The problem » Extract all data as written.

######

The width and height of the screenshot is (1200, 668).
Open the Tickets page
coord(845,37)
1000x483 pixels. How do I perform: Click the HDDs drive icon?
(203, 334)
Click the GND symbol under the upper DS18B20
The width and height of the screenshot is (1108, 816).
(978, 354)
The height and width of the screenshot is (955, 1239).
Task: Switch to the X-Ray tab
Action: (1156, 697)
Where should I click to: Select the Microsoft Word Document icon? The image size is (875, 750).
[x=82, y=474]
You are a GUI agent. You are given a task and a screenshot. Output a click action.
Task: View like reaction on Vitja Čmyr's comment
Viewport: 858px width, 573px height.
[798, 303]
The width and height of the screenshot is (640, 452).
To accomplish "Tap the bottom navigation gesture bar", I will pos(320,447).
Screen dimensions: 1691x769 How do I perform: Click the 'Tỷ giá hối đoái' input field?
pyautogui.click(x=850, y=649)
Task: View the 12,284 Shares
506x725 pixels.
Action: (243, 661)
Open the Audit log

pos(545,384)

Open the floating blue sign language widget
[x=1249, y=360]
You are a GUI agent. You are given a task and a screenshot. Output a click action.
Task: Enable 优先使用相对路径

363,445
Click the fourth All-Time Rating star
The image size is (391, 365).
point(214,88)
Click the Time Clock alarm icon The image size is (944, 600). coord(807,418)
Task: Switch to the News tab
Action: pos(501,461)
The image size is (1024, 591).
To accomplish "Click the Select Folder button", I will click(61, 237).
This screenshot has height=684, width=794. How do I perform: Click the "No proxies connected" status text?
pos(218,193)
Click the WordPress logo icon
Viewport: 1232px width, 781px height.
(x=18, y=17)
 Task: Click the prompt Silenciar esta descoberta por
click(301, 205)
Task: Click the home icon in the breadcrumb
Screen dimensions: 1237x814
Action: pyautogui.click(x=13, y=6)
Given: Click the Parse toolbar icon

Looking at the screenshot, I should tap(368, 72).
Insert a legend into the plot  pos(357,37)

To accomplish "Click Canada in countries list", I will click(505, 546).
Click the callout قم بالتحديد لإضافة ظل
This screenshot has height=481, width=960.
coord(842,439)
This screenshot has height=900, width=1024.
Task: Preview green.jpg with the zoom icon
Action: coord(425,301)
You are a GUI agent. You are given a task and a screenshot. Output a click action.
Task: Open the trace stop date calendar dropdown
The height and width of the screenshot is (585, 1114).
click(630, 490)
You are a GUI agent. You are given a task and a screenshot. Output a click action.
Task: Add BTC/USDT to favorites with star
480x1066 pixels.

######

Response area »
The width and height of the screenshot is (1200, 668).
Open the Tickets page
coord(845,37)
1000x483 pixels. How do I perform: Click the HDDs drive icon?
(203, 334)
Click the GND symbol under the upper DS18B20
The width and height of the screenshot is (1108, 816).
(978, 354)
The height and width of the screenshot is (955, 1239).
Task: Switch to the X-Ray tab
Action: (1156, 697)
Where should I click to: Select the Microsoft Word Document icon? The image size is (875, 750).
[x=82, y=474]
You are a GUI agent. You are given a task and a screenshot. Output a click action.
Task: View like reaction on Vitja Čmyr's comment
Viewport: 858px width, 573px height.
[798, 303]
The width and height of the screenshot is (640, 452).
To accomplish "Tap the bottom navigation gesture bar", I will pos(320,447).
Screen dimensions: 1691x769 How do I perform: Click the 'Tỷ giá hối đoái' input field?
pyautogui.click(x=850, y=649)
Task: View the 12,284 Shares
506x725 pixels.
Action: (243, 661)
Open the Audit log

pos(545,384)

Open the floating blue sign language widget
[x=1249, y=360]
You are a GUI agent. You are given a task and a screenshot. Output a click action.
Task: Enable 优先使用相对路径

363,445
Click the fourth All-Time Rating star
The image size is (391, 365).
point(214,88)
Click the Time Clock alarm icon The image size is (944, 600). coord(807,418)
Task: Switch to the News tab
Action: pos(501,461)
The image size is (1024, 591).
To accomplish "Click the Select Folder button", I will click(61, 237).
This screenshot has height=684, width=794. How do I perform: Click the "No proxies connected" status text?
pos(218,193)
Click the WordPress logo icon
Viewport: 1232px width, 781px height.
(x=18, y=17)
 Task: Click the prompt Silenciar esta descoberta por
click(301, 205)
Task: Click the home icon in the breadcrumb
Screen dimensions: 1237x814
Action: pyautogui.click(x=13, y=6)
Given: Click the Parse toolbar icon

Looking at the screenshot, I should tap(368, 72).
Insert a legend into the plot  pos(357,37)

To accomplish "Click Canada in countries list", I will click(505, 546).
Click the callout قم بالتحديد لإضافة ظل
This screenshot has height=481, width=960.
coord(842,439)
This screenshot has height=900, width=1024.
Task: Preview green.jpg with the zoom icon
Action: coord(425,301)
You are a GUI agent. You are given a task and a screenshot. Output a click action.
Task: Open the trace stop date calendar dropdown
The height and width of the screenshot is (585, 1114).
click(630, 490)
You are a GUI agent. You are given a task and a screenshot. Output a click action.
Task: Add BTC/USDT to favorites with star
480x1066 pixels.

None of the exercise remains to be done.